EXCERPTED TEXT
*** Begin section ***

Arwa Bint Kurayz: Uthman's Mother - From One Of The Two Most Distinguished Clans Of Quraysh

Islamic Perspectives - Muslim Journals

Arab News & Information - By Adil Salahi

We are speaking today about one of the most distinguished ladies of Makkah. She belonged to one of the two most distinguished clans of Quraysh, the Abd Shams clan. Her mother was Umm Hakeem al-Bayda' bint Abd Al-Muttalib, the Prophet's (peace be upon him) own paternal aunt. In fact Umm Hakeem is said to be the twin sister of Abdullah, the Prophet's father. Whether this is true or not, there is no doubt that Umm Hakeem was Abdullah's full sister. Umm Hakeem married Kurayz ibn Rabeeah and gave him four children one of whom was Arwa who later married Affan ibn Abu Al-Aas and gave birth to a daughter named Aminah and a son, who was none other than Uthman, the Prophet's early companion and the third Caliph.

There are reports that indicate that Arwa was well known for her generosity and hospitability: Two qualities that were shown in great measure by Uthman throughout the 23 years of his companionship with the Prophet and subsequently. Arwa's own hospitality has been authentically recorded. Prior to Islam, an Arab poet named Af'al ibn Qays visited Makkah and stayed in her house. When he left, he recorded his gratitude in a few lines of poetry in which he praises her hospitality in clear terms that also tell of her honourable conduct and manners.

*** End section ***

DATASET CONTENT
*** Begin section ***

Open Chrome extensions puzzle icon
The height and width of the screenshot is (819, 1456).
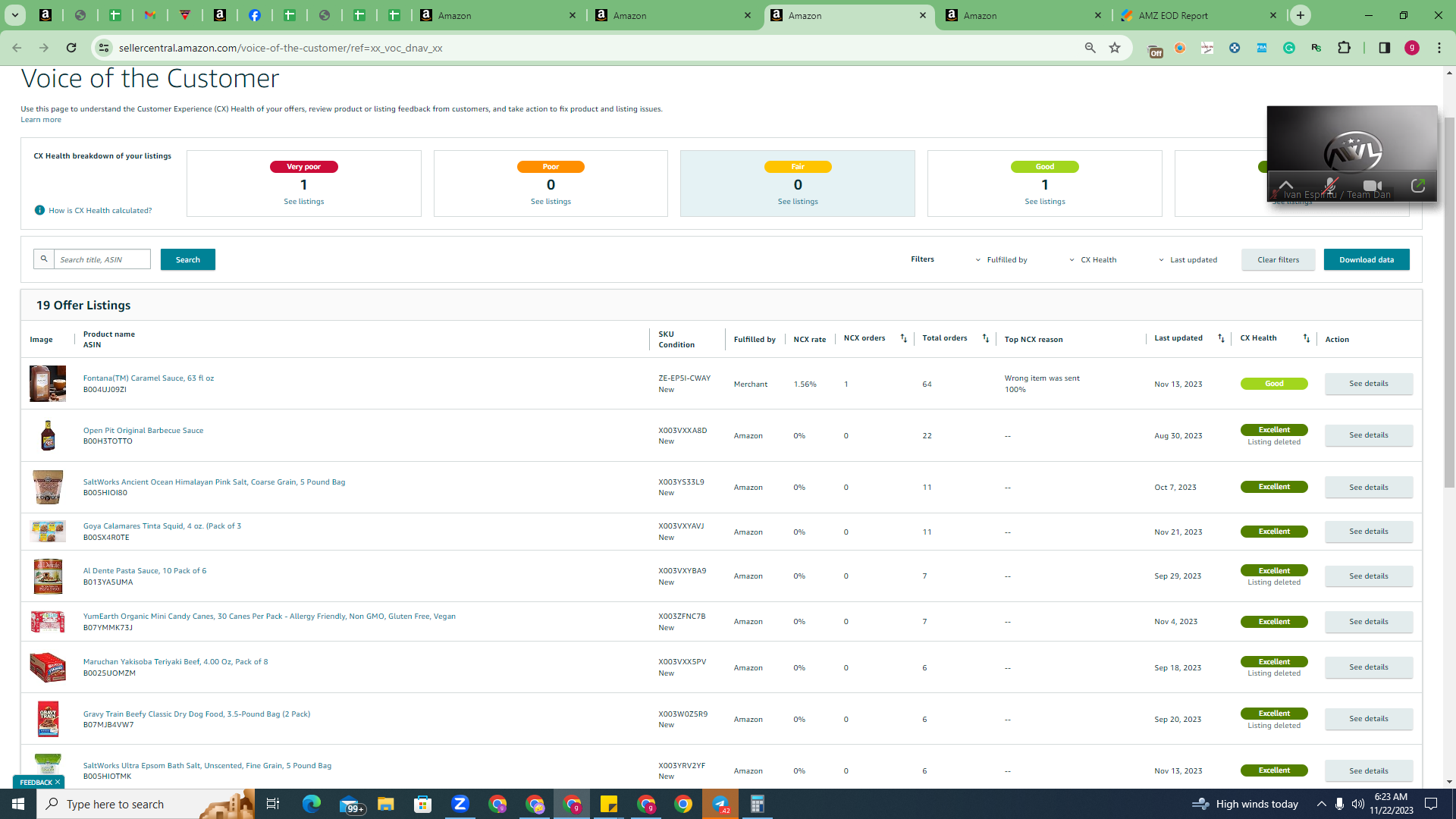[x=1344, y=48]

*** End section ***

Reproduce everything in the article on Arwa Bint Kurayz above from "There are reports" down to "conduct and manners.", leaving the wording unchanged.

There are reports that indicate that Arwa was well known for her generosity and hospitability: Two qualities that were shown in great measure by Uthman throughout the 23 years of his companionship with the Prophet and subsequently. Arwa's own hospitality has been authentically recorded. Prior to Islam, an Arab poet named Af'al ibn Qays visited Makkah and stayed in her house. When he left, he recorded his gratitude in a few lines of poetry in which he praises her hospitality in clear terms that also tell of her honourable conduct and manners.